What is being asked
Can you switch "Viewport" to "Display" in the material from its start through the line holding "point(55,284)", inclusive, and give those lines again with everything else unchanged?

*** Data shown

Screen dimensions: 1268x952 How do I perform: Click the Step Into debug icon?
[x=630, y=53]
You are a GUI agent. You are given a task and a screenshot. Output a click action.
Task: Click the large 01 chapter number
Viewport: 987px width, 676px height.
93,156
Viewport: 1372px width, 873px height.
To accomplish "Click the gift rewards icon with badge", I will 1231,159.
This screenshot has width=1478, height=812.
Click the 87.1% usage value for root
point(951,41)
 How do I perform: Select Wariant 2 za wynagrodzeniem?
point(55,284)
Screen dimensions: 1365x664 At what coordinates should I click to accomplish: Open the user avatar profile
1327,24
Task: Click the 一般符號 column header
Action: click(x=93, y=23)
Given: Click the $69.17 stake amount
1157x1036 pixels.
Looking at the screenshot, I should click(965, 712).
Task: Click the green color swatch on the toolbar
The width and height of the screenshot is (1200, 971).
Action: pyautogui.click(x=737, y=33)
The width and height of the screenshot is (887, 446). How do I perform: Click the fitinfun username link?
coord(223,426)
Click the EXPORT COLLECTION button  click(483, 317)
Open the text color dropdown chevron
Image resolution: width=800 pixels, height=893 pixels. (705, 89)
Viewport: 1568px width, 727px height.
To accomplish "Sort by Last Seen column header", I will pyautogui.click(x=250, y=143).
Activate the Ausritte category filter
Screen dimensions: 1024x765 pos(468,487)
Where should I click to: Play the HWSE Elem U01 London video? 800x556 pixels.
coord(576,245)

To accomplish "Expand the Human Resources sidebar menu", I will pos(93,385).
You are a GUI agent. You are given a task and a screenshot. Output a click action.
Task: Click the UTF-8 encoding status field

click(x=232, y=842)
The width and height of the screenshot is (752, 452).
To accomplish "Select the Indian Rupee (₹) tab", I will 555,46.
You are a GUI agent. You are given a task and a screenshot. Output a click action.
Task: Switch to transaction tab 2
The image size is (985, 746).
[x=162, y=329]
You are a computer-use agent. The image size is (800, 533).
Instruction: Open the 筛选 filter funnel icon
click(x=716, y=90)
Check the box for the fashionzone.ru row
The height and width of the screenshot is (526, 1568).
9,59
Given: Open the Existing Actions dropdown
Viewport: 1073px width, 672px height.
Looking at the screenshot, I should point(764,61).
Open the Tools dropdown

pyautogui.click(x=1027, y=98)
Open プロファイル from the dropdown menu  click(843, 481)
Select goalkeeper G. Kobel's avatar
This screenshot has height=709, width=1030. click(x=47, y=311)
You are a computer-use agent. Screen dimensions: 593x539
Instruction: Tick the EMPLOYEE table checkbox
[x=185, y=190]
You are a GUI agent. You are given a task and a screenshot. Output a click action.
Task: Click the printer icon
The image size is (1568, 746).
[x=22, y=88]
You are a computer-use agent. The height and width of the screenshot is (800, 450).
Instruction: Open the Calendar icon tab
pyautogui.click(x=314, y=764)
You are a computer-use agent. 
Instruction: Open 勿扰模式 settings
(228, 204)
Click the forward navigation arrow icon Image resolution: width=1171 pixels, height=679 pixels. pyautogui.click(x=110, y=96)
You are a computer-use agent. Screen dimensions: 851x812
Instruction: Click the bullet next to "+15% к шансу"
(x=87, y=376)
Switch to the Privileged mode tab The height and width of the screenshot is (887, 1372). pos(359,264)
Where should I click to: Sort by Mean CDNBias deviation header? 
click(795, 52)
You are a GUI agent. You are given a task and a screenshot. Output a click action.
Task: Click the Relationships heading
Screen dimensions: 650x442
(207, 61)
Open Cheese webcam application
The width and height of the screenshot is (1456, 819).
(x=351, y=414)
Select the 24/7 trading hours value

******

Answer to this exercise
Screen dimensions: 1268x952 How do I perform: Click the Step Into debug icon?
[x=630, y=53]
You are a GUI agent. You are given a task and a screenshot. Output a click action.
Task: Click the large 01 chapter number
Display: 987px width, 676px height.
93,156
Display: 1372px width, 873px height.
To accomplish "Click the gift rewards icon with badge", I will 1231,159.
This screenshot has width=1478, height=812.
Click the 87.1% usage value for root
point(951,41)
 How do I perform: Select Wariant 2 za wynagrodzeniem?
point(55,284)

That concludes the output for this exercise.